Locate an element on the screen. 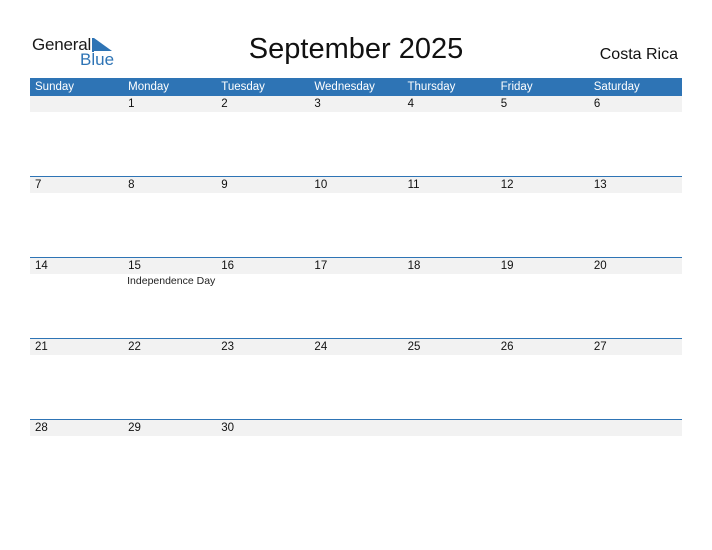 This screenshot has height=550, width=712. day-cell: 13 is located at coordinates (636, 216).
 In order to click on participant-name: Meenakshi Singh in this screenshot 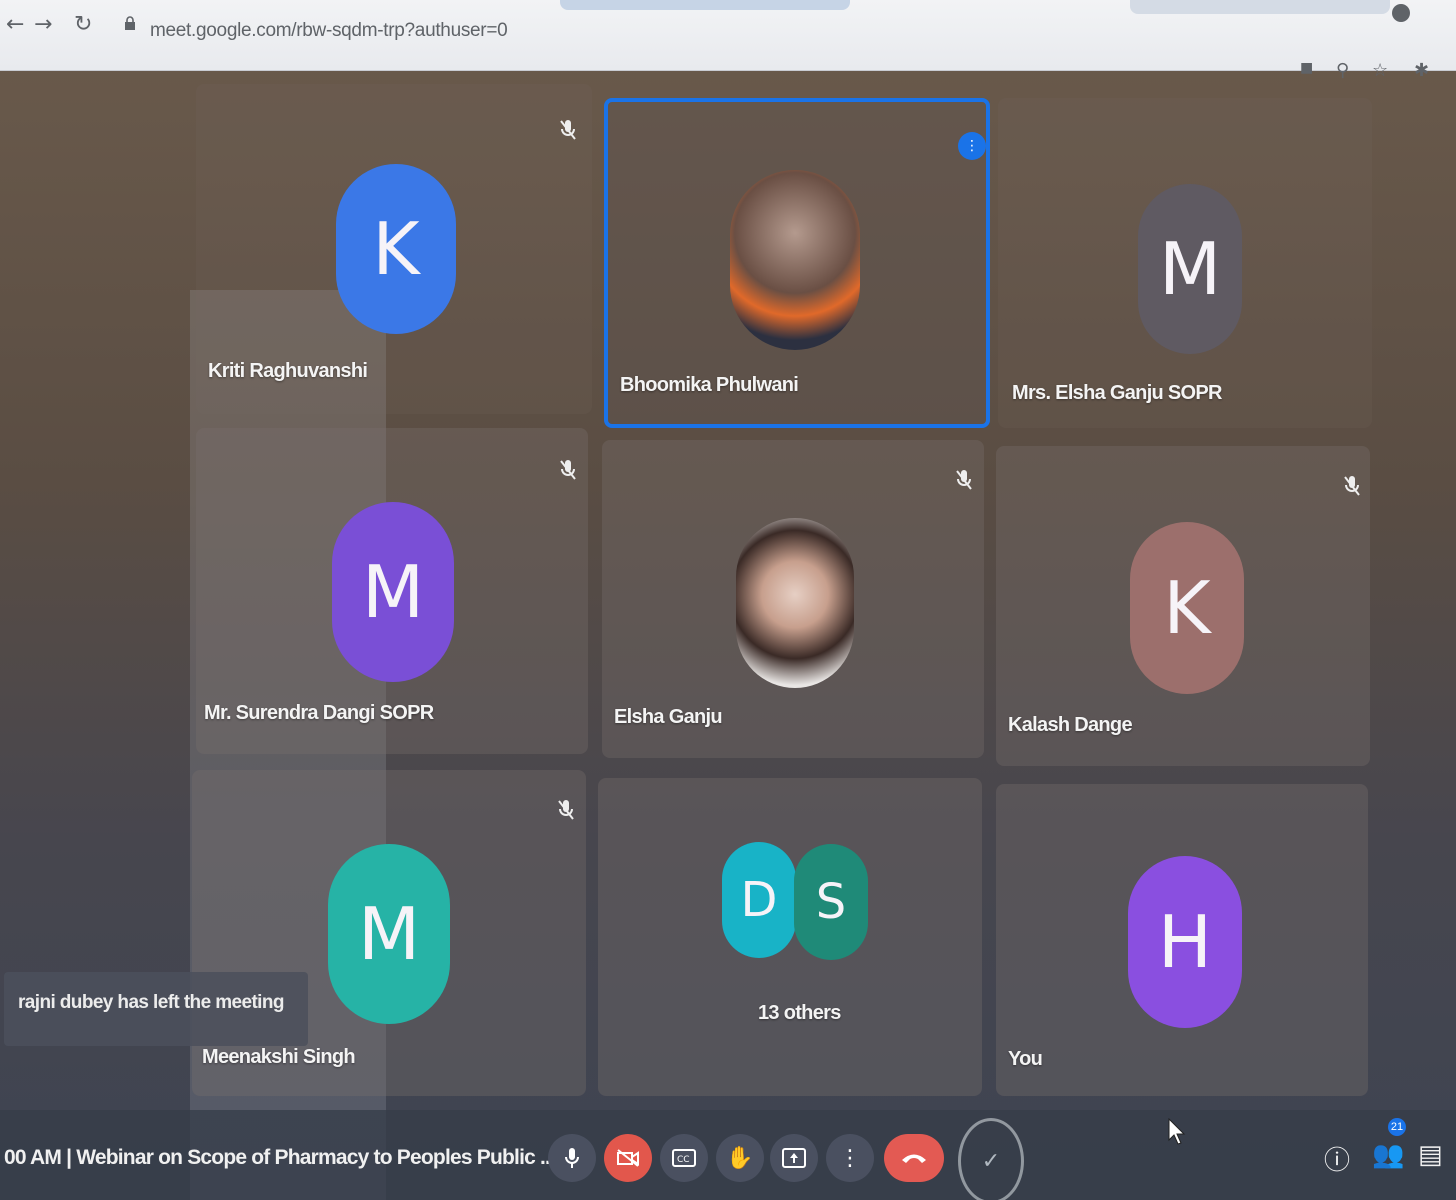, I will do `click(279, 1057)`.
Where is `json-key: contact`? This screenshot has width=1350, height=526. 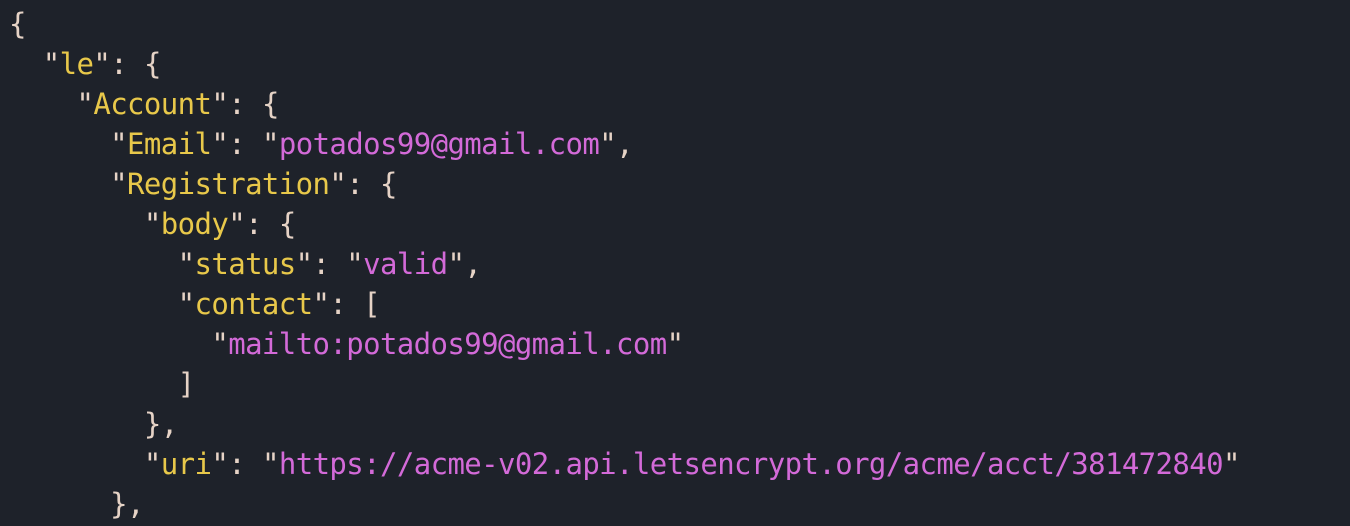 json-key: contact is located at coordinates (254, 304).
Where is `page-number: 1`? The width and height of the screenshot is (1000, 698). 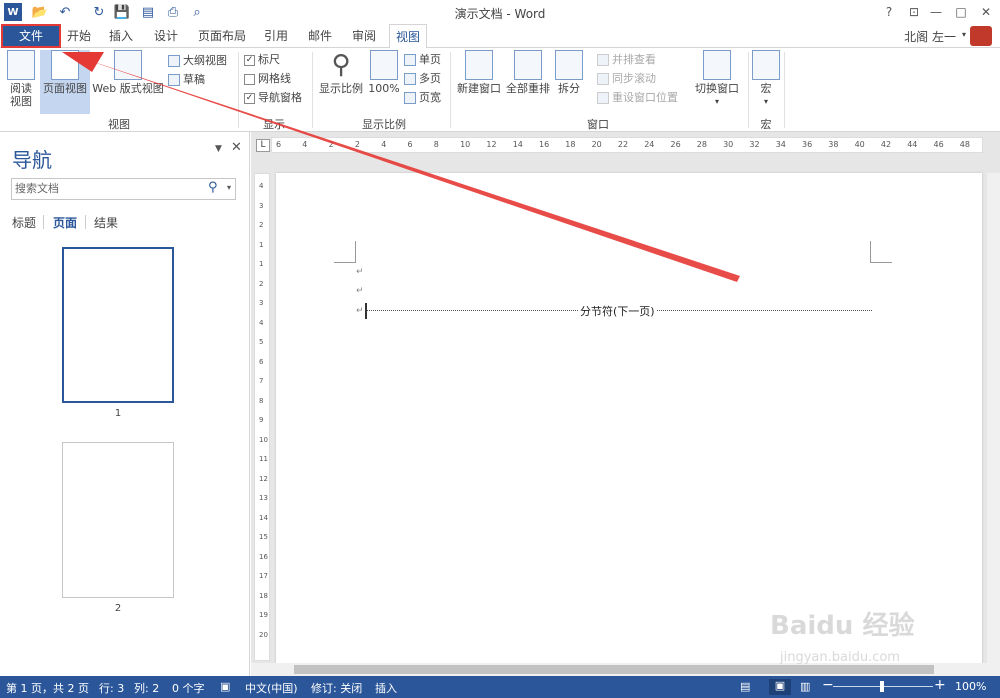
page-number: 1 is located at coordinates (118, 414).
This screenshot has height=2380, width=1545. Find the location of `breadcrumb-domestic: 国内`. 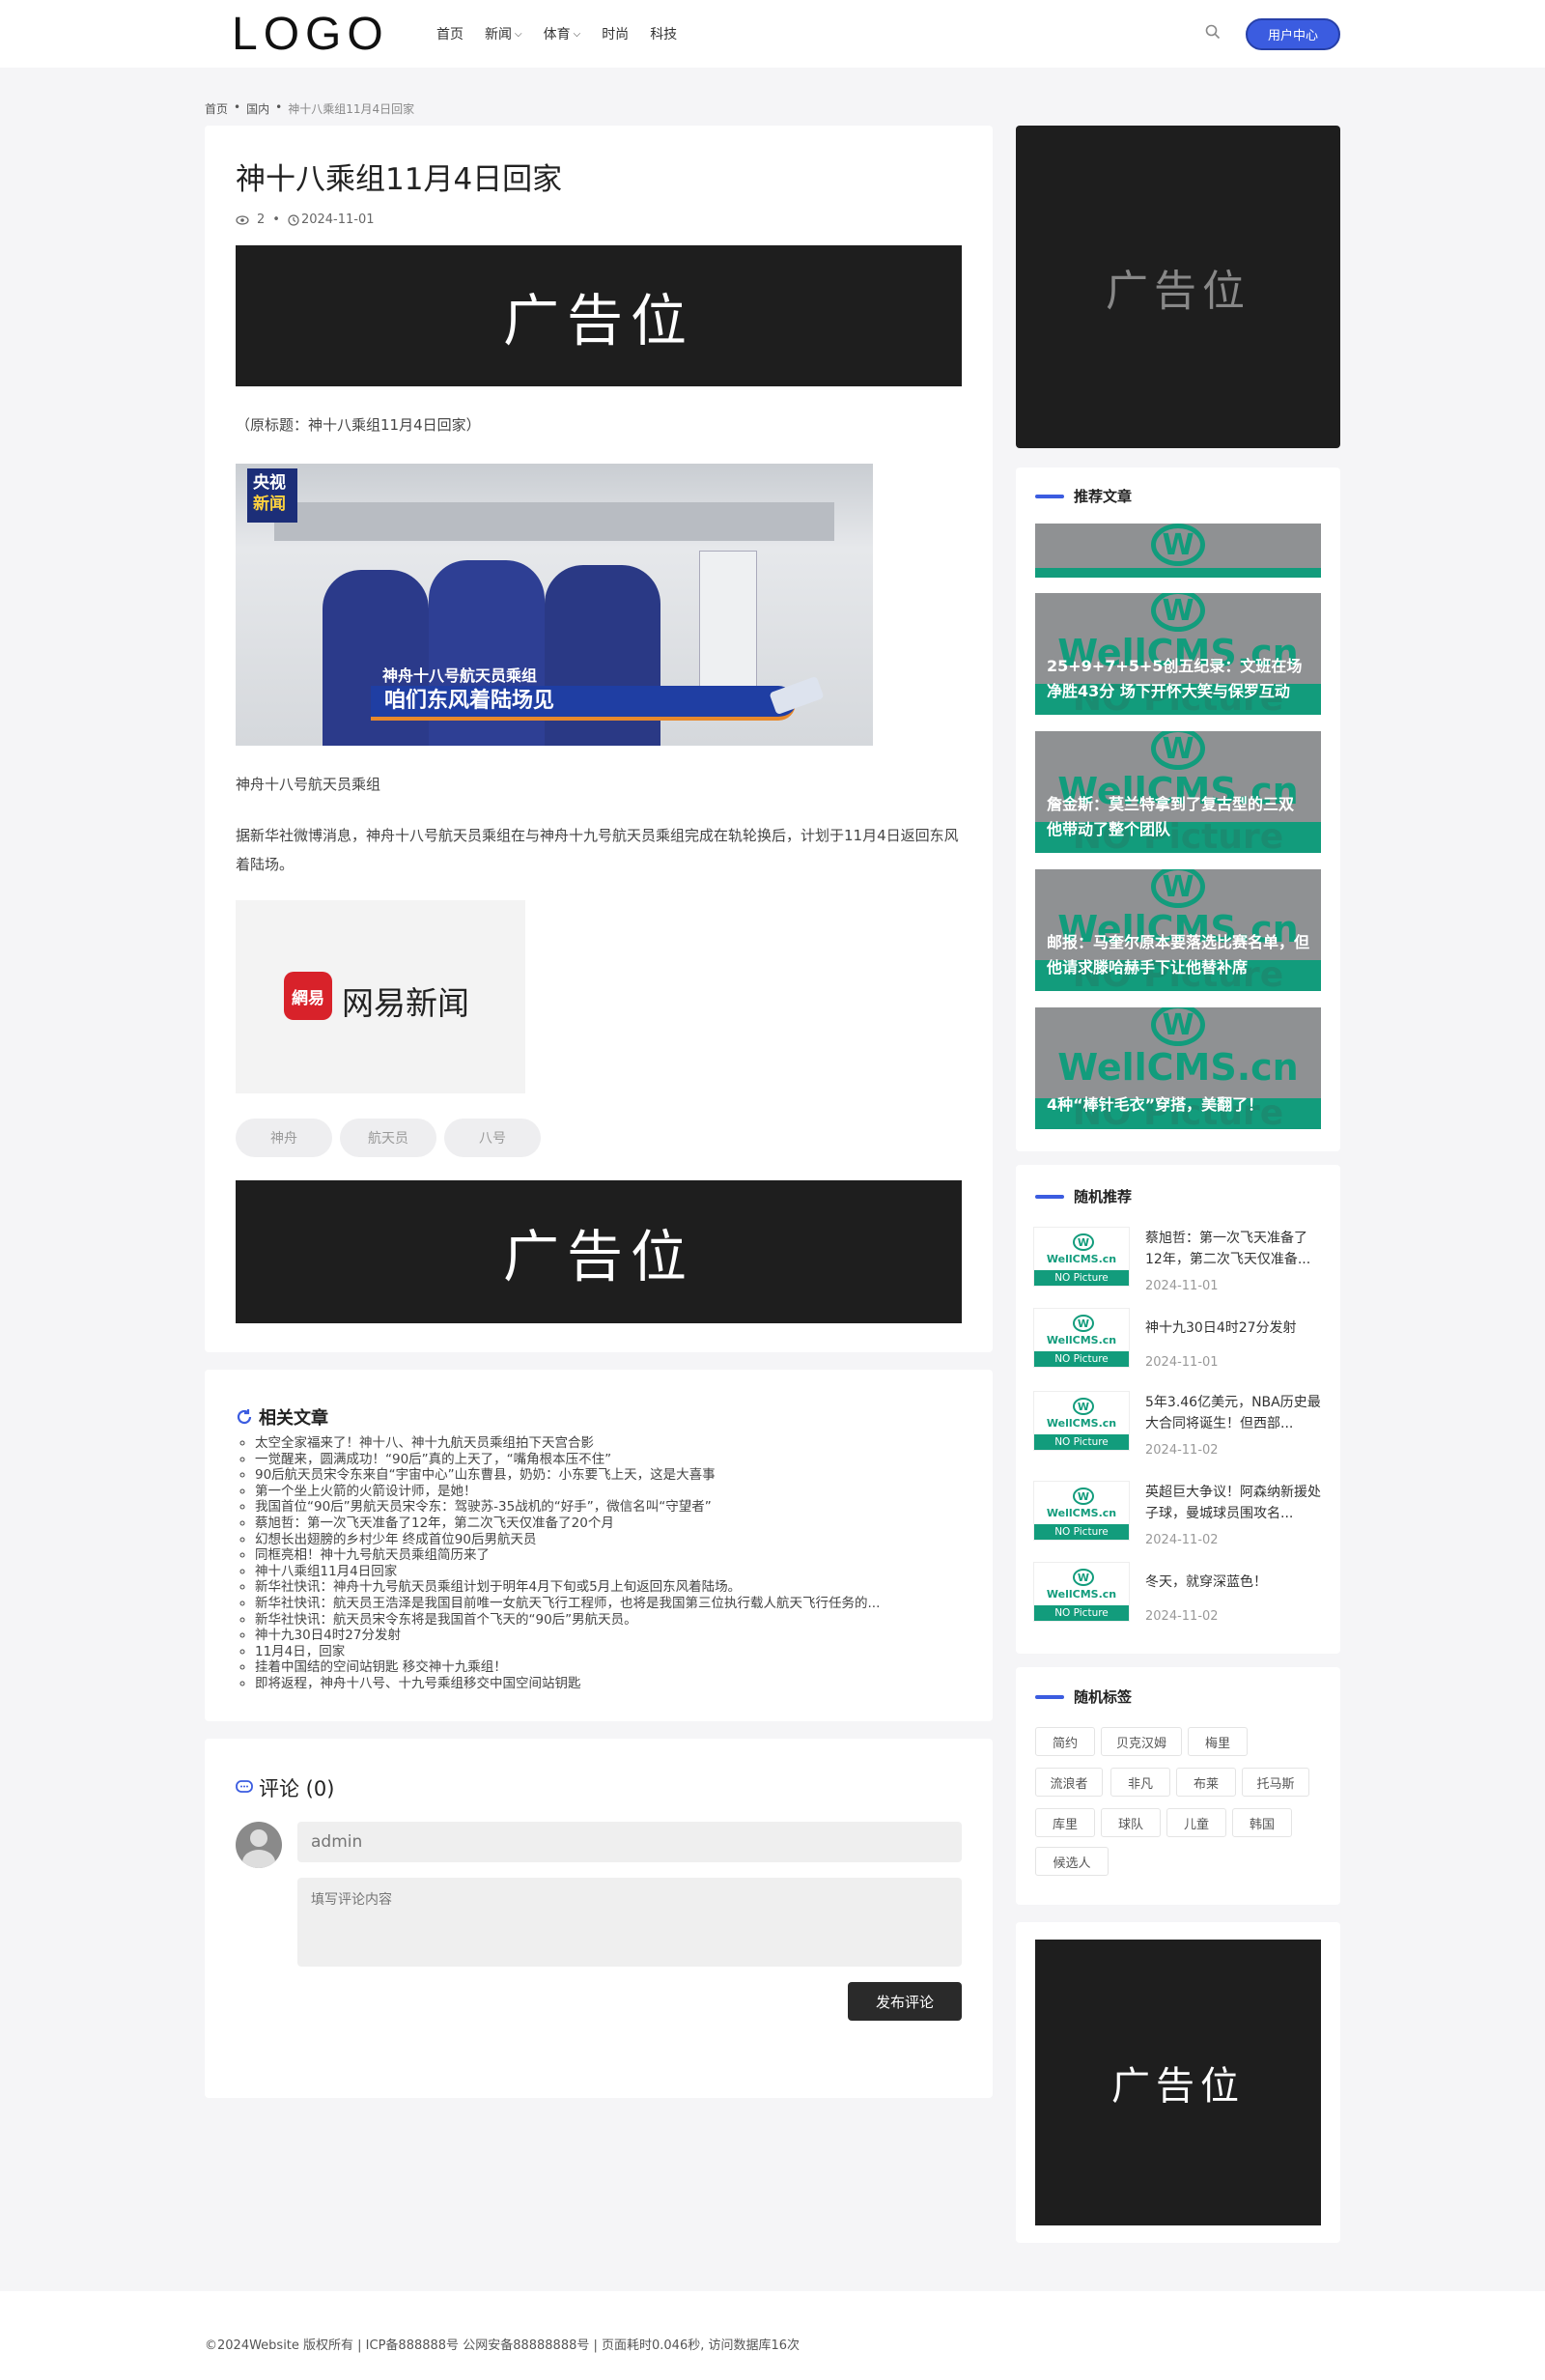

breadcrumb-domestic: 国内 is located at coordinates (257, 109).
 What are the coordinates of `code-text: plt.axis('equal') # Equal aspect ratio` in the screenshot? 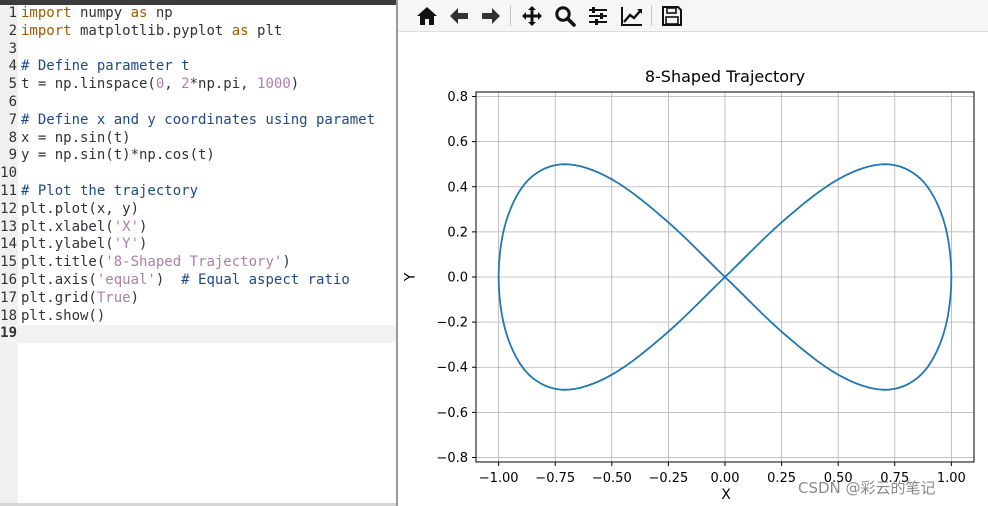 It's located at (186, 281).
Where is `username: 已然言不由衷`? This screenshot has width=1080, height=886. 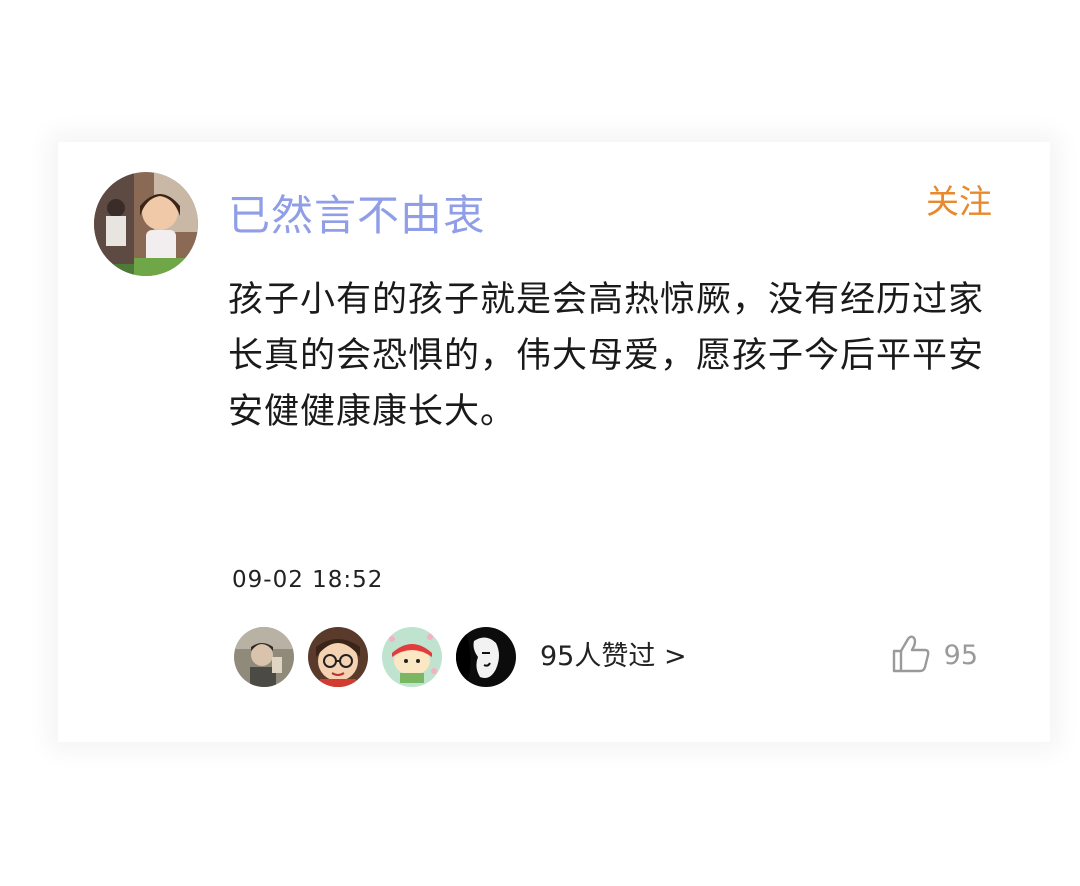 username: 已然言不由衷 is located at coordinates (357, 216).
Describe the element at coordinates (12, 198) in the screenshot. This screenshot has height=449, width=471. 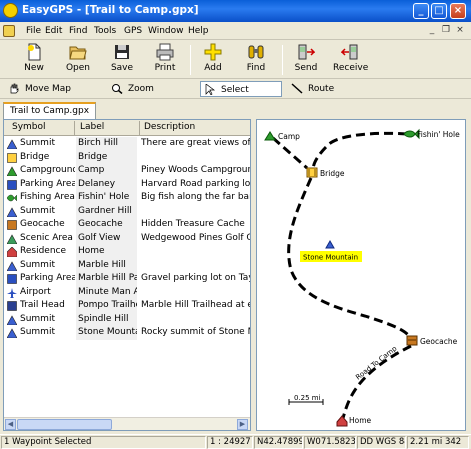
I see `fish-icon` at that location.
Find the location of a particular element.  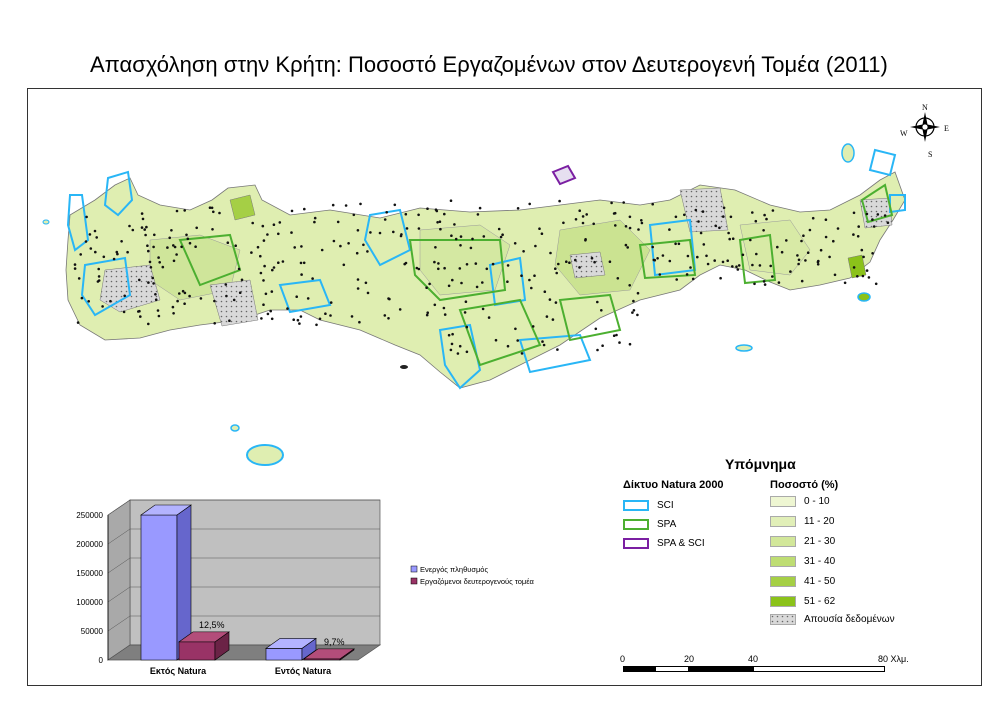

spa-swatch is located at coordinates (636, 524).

———

PROBLEM TO WORK ON: Put the material above, from the line containing "Describe the element" through the end, into a Markdown table with the columns "Row" and "Text". Number each line and skip blank lines, and leave the pictures out of your answer.

RESPONSE TO THIS EXERCISE:
| Row | Text |
|---|---|
| 1 | Describe the element at coordinates (12, 198) in the screenshot. This screenshot has height=449, width=471.  |
| 2 | I see `fish-icon` at that location. |
| 3 | Find the location of a particular element.   |
| 4 | spa-swatch is located at coordinates (636, 524). |